BEGIN

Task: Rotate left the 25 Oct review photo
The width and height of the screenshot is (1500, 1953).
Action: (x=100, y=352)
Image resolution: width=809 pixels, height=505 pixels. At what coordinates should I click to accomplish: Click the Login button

END
BEGIN

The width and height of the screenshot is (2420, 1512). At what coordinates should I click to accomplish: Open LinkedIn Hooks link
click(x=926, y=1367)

END

__Task to complete__:
Take the lines above from the one containing "Task: Rotate left the 25 Oct review photo" down to the one containing "Image resolution: width=809", and transcribe them exactly, both ends included.

__Task answer__:
Task: Rotate left the 25 Oct review photo
The width and height of the screenshot is (1500, 1953).
Action: (x=100, y=352)
Image resolution: width=809 pixels, height=505 pixels. At what coordinates should I click to accomplish: Click the Login button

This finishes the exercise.